EXERCISE OBJECTIVE
Return verbatim every line from the first line of the data below to the line that contains "Top 5 chaussons", inclusive, and no further.

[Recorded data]
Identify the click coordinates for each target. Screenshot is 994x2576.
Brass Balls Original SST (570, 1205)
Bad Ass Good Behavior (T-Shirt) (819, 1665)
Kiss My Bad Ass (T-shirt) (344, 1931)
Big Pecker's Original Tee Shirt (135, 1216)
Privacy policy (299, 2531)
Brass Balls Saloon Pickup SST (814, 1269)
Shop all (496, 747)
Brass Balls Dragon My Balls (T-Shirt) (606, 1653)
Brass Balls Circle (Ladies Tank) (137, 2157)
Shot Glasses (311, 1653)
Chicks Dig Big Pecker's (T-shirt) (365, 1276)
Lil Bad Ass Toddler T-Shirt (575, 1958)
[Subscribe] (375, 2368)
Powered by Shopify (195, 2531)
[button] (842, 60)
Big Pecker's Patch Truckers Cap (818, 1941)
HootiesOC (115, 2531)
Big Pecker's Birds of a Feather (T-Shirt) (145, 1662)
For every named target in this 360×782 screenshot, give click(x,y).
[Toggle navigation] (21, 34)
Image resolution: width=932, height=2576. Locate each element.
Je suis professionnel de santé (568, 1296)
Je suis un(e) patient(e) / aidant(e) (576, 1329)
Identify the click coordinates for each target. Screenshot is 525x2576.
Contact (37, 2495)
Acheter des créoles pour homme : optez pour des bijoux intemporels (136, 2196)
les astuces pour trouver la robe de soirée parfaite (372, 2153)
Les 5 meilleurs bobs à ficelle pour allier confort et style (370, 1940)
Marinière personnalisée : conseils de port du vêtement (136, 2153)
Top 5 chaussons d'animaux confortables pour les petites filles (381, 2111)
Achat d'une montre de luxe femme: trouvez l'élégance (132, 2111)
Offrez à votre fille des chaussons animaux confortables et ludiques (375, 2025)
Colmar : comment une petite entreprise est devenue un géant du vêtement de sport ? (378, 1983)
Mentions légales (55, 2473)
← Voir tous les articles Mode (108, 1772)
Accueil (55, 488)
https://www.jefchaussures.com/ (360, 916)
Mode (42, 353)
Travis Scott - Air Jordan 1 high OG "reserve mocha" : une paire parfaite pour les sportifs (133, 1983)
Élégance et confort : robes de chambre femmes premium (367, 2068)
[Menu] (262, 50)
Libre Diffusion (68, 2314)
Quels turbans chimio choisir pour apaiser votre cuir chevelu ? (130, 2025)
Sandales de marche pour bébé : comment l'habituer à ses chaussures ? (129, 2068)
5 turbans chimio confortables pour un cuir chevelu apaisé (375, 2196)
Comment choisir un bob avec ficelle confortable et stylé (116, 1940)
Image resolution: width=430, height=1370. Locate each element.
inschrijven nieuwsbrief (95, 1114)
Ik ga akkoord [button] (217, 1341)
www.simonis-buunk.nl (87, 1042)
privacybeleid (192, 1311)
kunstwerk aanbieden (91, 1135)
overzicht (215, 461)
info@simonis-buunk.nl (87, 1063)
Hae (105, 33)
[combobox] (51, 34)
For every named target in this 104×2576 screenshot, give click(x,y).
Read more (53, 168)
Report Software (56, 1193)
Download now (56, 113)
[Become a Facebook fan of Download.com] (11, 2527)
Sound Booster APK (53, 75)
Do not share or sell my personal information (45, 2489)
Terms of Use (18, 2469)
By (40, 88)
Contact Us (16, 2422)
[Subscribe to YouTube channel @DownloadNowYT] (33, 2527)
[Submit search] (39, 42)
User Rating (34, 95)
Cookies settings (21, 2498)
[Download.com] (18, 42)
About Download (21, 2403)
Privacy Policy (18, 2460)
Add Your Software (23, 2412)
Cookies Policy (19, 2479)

SOLUTION BELOW
Identify the click coordinates for each target. Screenshot is 994x2576.
Brass Balls Original SST (570, 1205)
Bad Ass Good Behavior (T-Shirt) (819, 1665)
Kiss My Bad Ass (T-shirt) (344, 1931)
Big Pecker's Original Tee Shirt (135, 1216)
Privacy policy (299, 2531)
Brass Balls Saloon Pickup SST (814, 1269)
Shop all (496, 747)
Brass Balls Dragon My Balls (T-Shirt) (606, 1653)
Brass Balls Circle (Ladies Tank) (137, 2157)
Shot Glasses (311, 1653)
Chicks Dig Big Pecker's (T-shirt) (365, 1276)
Lil Bad Ass Toddler T-Shirt (575, 1958)
[Subscribe] (375, 2368)
Powered by Shopify (195, 2531)
[button] (842, 60)
Big Pecker's Patch Truckers Cap (818, 1941)
HootiesOC (115, 2531)
Big Pecker's Birds of a Feather (T-Shirt) (145, 1662)
For every named target in this 360×782 screenshot, give click(x,y).
[Toggle navigation] (21, 34)
Image resolution: width=932, height=2576. Locate each element.
Je suis professionnel de santé (568, 1296)
Je suis un(e) patient(e) / aidant(e) (576, 1329)
Identify the click coordinates for each target. Screenshot is 525x2576.
Contact (37, 2495)
Acheter des créoles pour homme : optez pour des bijoux intemporels (136, 2196)
les astuces pour trouver la robe de soirée parfaite (372, 2153)
Les 5 meilleurs bobs à ficelle pour allier confort et style (370, 1940)
Marinière personnalisée : conseils de port du vêtement (136, 2153)
Top 5 chaussons d'animaux confortables pour les petites filles (381, 2111)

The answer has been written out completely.